Written task — In the following thread on Federal Reserve rate policy, what unemployment figures does one reply give for the 2009–2016 period?

───── Passage to read ─────

Allow a wage-price spiral of about 6% a year, which would raise long rates, allow short rates to increase eventually without a recession and that would cut off the cheap money supply. Asset prices would fall in real terms because of persistently higher rates across the yield curve. In nominal terms they would be able to maintain more of their price while wages would inflate to the point where people would be able to buy houses and be able to pay back debts (particularly college loans).

Instead the Fed jacking up short rates right now is going to cause a recession, create high unemployment and cap wage growth and break unionization. This will be combined as usual by massive tax cuts for the rich as a bailout package, which will be the only thing possible to get past the Republican House. And the Fed will have to then sharply cut short rates and the cycle will continue. I doubt we'll be able to maintain rates at 0% for another ten years, but they're firmly opposed to trying to wage-inflate our way out of this, so we'll probably see shorter cycles between boom and bust as inflation starts to come back faster. There are no signs that they're going to start to give up on the way they've been running the economy though, I don't think there has been a massive fundamental shift in the economy -- other than no more 10 years of 0% with no CPI inflation.

1 comments

"Allow a wage-price spiral of about 6% a year, " - Fed cannot create this wage-spiral. Fed only controls interest rates. From 2009-2016 interest rates were below 0.2% - and wages did not move.

Only employers can create this type of wage spiral - and I do not think they will do this. Employers are now looking into automation as much as possible to replace labor (supermarket checkouts, at fast foods order kiosks, online ordering, robots for cleaning hotel rooms, etc...)

> From 2009-2016 interest rates were below 0.2% - and wages did not move.

From 2009-2016 the unemployment rate fell from 10% to 4.7%, it is now at 3.5%

> Only employers can create this type of wage spiral

They don't create a wage spiral, they would naturally want to pay people less, they don't wake up one morning and give people raises without a reason.

And the reason is the jobs overhang. When you have twice as many jobs per job seeker then employers are FORCED to pay more just by supply and demand laws.

That only happens though when unemployment is near its lower bound (which we seem to have empirically determined is around 3.5% at least for our economy right now).

───── Recorded information ─────

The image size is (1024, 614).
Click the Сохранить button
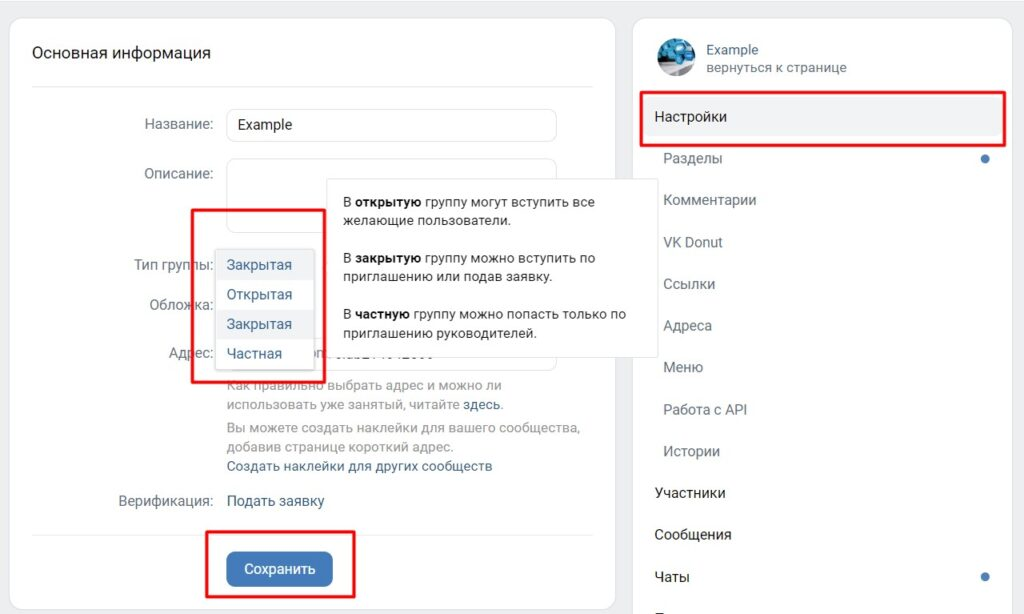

─────

Full output — It fell from 10% to 4.7%.